Gulf banks feel the pinch of economic slowdown

Business Tuesday 25/October/2016 13:02 PM
By: Times News Service
Gulf banks feel the pinch of economic slowdown

Dubai: Banks from Saudi Arabia to Dubai are feeling the pain of the Middle East’s slowdown. Many of the region’s largest banks missed analysts’ earnings estimates in the third quarter as lenders provisioned for higher bad loans and funding costs increased.
National Commercial Bank, Saudi Arabia’s largest lender, said profit fell 1.5 per cent to 1.96 billion riyals after impairment charges increased. Emirates NBD, the United Arab Emirates’ biggest bank, posted a profit of Dh1.66 billion, missing analyst estimates for earnings of 1.83 billion, after provisions increased at its Islamic unit.
The slump in crude prices has sparked a wave of budget cuts across the Gulf region, prompting economic growth to slow and liquidity problems for banks accustomed to relying on countries’ excess energy receipts for funding.
Government delays in paying contractors in Saudi Arabia and defaults among small and medium-sized enterprises in the UAE are contributing to rising provisions, while funding costs in Saudi Arabia are at a 7-year high.

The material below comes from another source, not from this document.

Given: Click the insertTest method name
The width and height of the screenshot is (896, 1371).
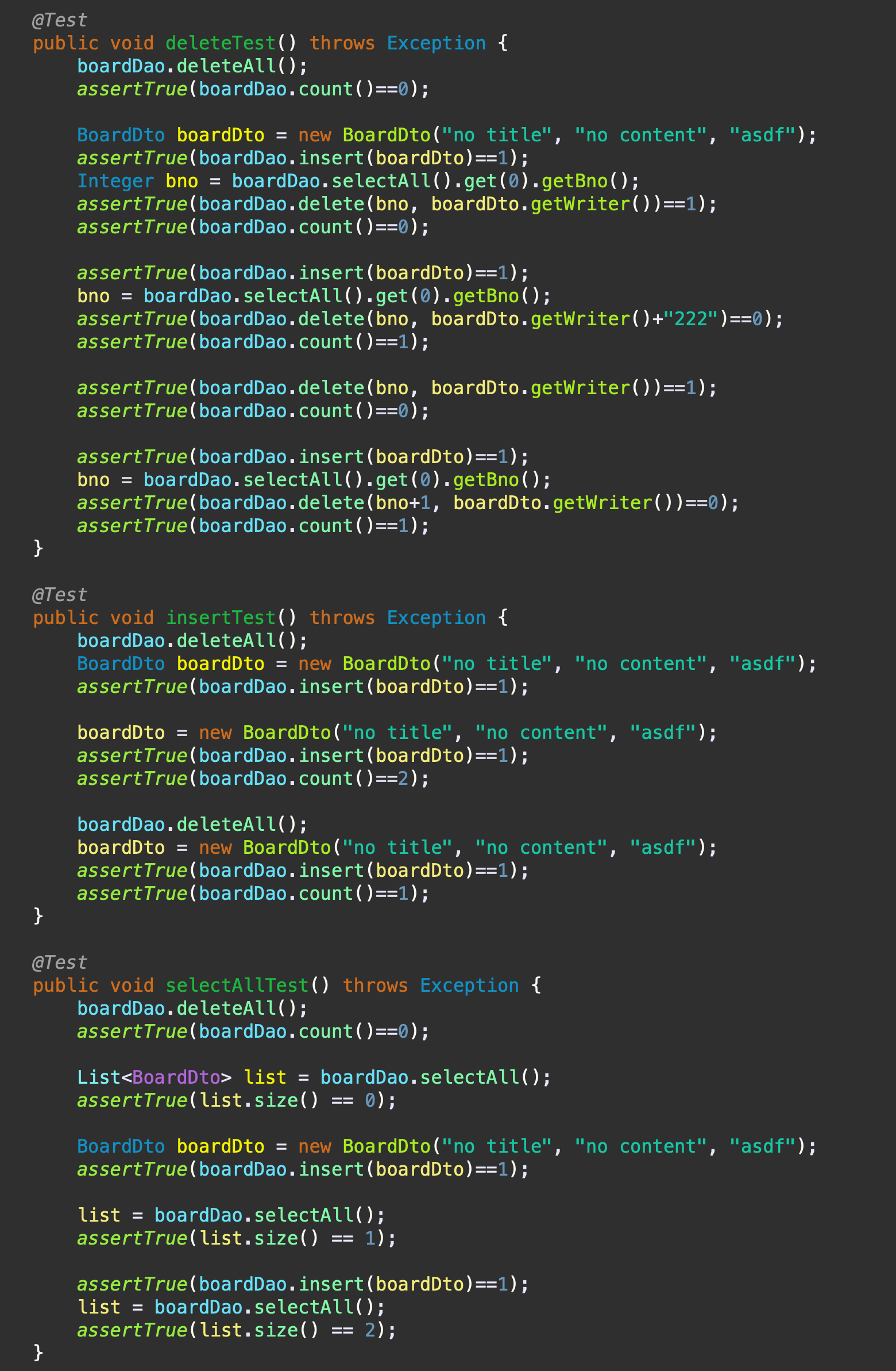Looking at the screenshot, I should (x=221, y=618).
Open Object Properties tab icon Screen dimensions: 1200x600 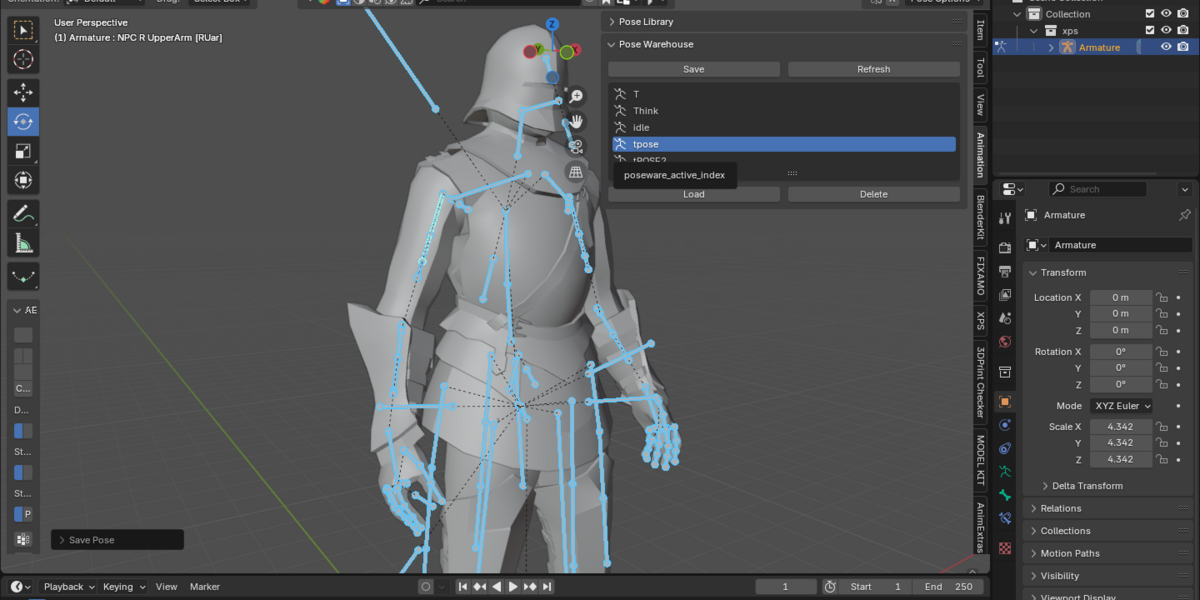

“Banks have had to deal with tight liquidity, asset-quality concerns and fees not rising as much as expected because of lower transaction volumes,” Sanyalak Manibhandu, head of research at Abu Dhabi’s NBAD Securities, said by phone. “Banks may be able to start passing on higher funding costs next year, but non-performing loans will continue to be an issue.”
Historic lows
Saudi banks may not yet have seen the worst of the pain as the government embarks on a wave of spending cuts to infrastructure budgets, energy subsidies and public-sector salaries. The kingdom’s banks face rising non-performing loans over the next 12 months, mostly because of cutbacks in the construction sector, Moody’s Investor’s Service said last week.
“The rise in provisioning has come earlier than expected, and Saudi banks have also been hit by a drop in non-interest income as the economy has slowed and revenue streams like trade finance and remittances from construction workers have weakened,” Aqib Mehboob, an analyst at Saudi Fransi Capital, said by phone. “There’s probably more provisioning to come.”
The price-to-book ratio for a stock index comprised of Saudi Arabia’s 12 local lenders has fallen 25 per cent over the past 12 months to 1.0965 on Monday, with eight of its members trading below their asset value.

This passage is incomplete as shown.